# Lizards > Chameleons >  Trading for a Senegal Chameleon!

## Kodieh

So I'm trading a snake I really wasn't too thrilled about acquiring in a trade for a late Christmas present for my wife! A year+ Senegal. 

In the trade, here's what I'm getting... 

ZooMed ReptiBreeze, it comes with a four month old 26 watt uvb bulb and an unused one, a reflector dome with a basking bulb, three climbing logs, fake plants, a cork hide, a spray bottle, a small cricket carrier with cricket food.

Is there anything that I'm missing or should get? I want to get a fogger, is there a 'best brand'? 
Sent from my SAMSUNG Galaxy SIII using Tapatalk 2

----------


## CaitJaye

yeay I love senegals! You probably wont need a fogger, depending on how large your enclosure is. Since senegals stay pretty small you can keep up a small terrarium pretty efficiently. A water dropper would be ideal if you aren't home enough to spray the tank down a few times a day since they don't drink from water dishes. I used this kind and it worked great for when I was at work and couldn't give her the complete spray down.

----------

_Kodieh_ (01-04-2013)

----------


## Kodieh

I'm hoping to get a misting system eventually, but that's a great idea for the meanwhile. 
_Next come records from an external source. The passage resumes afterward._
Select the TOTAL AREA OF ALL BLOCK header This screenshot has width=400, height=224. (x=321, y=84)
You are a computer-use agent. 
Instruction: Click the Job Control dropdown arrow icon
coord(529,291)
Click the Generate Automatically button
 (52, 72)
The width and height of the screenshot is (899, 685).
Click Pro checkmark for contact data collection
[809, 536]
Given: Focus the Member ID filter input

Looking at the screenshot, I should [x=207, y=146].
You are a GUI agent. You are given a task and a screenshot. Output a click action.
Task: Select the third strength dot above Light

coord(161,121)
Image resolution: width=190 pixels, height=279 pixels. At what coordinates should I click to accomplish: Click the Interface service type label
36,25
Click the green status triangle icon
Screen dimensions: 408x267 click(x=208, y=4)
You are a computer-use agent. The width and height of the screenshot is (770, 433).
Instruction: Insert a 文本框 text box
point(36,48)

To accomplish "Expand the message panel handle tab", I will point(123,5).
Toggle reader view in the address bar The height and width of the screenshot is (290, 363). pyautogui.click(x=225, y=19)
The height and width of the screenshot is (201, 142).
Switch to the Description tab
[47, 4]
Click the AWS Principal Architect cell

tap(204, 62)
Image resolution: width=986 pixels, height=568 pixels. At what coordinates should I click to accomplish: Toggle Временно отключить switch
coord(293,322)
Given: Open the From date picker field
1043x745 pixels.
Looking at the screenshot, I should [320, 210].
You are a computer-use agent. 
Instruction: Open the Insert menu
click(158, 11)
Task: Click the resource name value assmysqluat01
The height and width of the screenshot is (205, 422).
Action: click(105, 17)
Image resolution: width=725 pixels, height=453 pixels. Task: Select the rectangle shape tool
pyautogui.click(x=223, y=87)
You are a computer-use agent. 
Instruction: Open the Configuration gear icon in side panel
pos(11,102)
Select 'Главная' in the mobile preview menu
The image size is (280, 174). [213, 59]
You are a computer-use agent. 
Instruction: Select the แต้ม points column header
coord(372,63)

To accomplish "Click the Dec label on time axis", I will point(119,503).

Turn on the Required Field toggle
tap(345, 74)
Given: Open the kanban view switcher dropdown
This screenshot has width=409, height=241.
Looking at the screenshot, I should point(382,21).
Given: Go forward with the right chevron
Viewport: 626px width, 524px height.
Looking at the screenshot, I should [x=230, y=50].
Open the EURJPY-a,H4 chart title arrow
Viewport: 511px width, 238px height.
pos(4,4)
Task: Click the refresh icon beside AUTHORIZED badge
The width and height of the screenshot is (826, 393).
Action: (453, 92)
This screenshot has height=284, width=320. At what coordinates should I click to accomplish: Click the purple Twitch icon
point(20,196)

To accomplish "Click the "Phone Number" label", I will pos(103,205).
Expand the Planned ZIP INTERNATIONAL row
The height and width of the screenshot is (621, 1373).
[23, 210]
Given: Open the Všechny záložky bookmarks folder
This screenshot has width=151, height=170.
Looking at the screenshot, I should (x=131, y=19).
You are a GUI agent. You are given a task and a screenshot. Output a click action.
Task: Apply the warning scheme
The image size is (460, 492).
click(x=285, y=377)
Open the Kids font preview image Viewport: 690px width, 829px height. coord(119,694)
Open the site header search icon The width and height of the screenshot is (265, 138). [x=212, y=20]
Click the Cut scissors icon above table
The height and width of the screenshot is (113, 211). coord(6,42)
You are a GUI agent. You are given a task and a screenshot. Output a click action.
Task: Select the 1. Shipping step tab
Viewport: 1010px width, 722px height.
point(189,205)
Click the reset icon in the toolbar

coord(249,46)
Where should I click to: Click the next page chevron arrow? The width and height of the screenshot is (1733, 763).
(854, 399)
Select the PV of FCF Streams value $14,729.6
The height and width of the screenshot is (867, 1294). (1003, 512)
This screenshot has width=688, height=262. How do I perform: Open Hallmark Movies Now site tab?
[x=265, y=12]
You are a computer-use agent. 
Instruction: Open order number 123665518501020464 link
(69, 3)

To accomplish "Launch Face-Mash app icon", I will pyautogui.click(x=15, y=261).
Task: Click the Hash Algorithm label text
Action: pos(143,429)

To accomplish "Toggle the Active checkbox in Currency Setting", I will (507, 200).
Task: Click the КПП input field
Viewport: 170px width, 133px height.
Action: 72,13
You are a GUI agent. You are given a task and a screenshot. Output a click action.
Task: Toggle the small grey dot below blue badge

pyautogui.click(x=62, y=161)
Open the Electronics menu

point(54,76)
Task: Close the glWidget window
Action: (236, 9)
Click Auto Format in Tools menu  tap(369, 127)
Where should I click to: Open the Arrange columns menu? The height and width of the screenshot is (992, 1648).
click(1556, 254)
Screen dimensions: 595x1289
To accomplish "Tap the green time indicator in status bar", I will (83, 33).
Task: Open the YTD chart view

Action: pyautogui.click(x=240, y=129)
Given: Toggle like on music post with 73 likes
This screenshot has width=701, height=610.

Sent from my SAMSUNG Galaxy SIII using Tapatalk 2

----------


## mainbutter

My mistking was the best acquisition for my herp husbandry ever.  I don't know why I put it off for so long.

Good luck with the cham, share pics when you can!

----------

_Kodieh_ (01-04-2013)

----------


## Kodieh

I pick him up later today (friday) so I'll take the honorary crappy cell phone pic at the very least!  :Smile:  

Sent from my SAMSUNG Galaxy SIII using Tapatalk 2

----------


## Kodieh

As promised! 



He's a nice size and came with a diy IV drip type drip system. Works well, and will last until I get his permanent cage together. 

Sent from my SAMSUNG Galaxy SIII using Tapatalk 2

----------

_ChrisS_ (01-05-2013)

----------


## CaitJaye

wow he looks great! congrats, thats a good looking cham.

----------

_Kodieh_ (01-08-2013)

----------